EXERCISE DESCRIPTION:
Take the records below and retype them line by line, from the first line through the one containing "Image resolution: width=1207"; stop there.

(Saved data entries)
┌──

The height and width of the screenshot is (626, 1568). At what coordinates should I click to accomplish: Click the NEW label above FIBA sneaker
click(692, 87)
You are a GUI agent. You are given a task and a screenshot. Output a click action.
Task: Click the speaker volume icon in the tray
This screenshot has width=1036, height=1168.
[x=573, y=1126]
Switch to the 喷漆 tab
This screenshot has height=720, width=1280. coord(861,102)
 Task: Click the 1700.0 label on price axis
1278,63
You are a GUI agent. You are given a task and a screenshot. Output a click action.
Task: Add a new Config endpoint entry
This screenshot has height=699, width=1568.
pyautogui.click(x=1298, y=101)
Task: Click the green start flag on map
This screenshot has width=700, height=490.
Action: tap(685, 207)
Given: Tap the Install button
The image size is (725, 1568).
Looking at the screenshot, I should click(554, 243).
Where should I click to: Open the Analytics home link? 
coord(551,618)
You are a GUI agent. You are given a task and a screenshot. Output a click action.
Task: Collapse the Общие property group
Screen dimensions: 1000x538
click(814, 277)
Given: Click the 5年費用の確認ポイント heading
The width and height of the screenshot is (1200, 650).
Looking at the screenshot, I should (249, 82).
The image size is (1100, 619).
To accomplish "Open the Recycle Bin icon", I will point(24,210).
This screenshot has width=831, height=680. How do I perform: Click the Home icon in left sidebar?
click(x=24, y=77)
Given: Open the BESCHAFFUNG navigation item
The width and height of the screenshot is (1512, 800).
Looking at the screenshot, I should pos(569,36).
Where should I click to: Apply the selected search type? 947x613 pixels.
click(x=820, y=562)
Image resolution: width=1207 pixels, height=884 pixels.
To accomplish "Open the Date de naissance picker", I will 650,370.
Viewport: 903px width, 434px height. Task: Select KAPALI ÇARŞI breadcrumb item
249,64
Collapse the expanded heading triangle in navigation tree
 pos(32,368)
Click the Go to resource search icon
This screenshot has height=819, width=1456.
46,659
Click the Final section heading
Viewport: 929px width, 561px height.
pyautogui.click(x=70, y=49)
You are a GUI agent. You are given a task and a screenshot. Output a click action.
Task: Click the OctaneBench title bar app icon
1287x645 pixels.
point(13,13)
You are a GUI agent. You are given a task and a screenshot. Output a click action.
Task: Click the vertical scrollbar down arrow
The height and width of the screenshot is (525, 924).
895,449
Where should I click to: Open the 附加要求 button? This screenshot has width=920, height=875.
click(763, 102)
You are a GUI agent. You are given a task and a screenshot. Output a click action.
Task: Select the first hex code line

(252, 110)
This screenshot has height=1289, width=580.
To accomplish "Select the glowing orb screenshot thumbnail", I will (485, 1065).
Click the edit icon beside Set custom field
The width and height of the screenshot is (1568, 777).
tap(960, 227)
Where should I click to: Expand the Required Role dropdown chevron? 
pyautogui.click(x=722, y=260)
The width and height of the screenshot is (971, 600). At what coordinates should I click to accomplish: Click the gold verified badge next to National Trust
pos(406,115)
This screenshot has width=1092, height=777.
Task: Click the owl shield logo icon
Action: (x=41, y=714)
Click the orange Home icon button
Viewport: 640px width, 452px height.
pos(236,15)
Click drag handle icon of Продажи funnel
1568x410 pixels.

└──

OUTPUT FOR THIS EXERCISE:
The height and width of the screenshot is (626, 1568). At what coordinates should I click to accomplish: Click the NEW label above FIBA sneaker
click(692, 87)
You are a GUI agent. You are given a task and a screenshot. Output a click action.
Task: Click the speaker volume icon in the tray
This screenshot has width=1036, height=1168.
[x=573, y=1126]
Switch to the 喷漆 tab
This screenshot has height=720, width=1280. coord(861,102)
 Task: Click the 1700.0 label on price axis
1278,63
You are a GUI agent. You are given a task and a screenshot. Output a click action.
Task: Add a new Config endpoint entry
This screenshot has height=699, width=1568.
pyautogui.click(x=1298, y=101)
Task: Click the green start flag on map
This screenshot has width=700, height=490.
Action: tap(685, 207)
Given: Tap the Install button
The image size is (725, 1568).
Looking at the screenshot, I should click(554, 243).
Where should I click to: Open the Analytics home link? 
coord(551,618)
You are a GUI agent. You are given a task and a screenshot. Output a click action.
Task: Collapse the Общие property group
Screen dimensions: 1000x538
click(814, 277)
Given: Click the 5年費用の確認ポイント heading
The width and height of the screenshot is (1200, 650).
Looking at the screenshot, I should (249, 82).
The image size is (1100, 619).
To accomplish "Open the Recycle Bin icon", I will point(24,210).
This screenshot has width=831, height=680. How do I perform: Click the Home icon in left sidebar?
click(x=24, y=77)
Given: Open the BESCHAFFUNG navigation item
The width and height of the screenshot is (1512, 800).
Looking at the screenshot, I should pos(569,36).
Where should I click to: Apply the selected search type? 947x613 pixels.
click(x=820, y=562)
Image resolution: width=1207 pixels, height=884 pixels.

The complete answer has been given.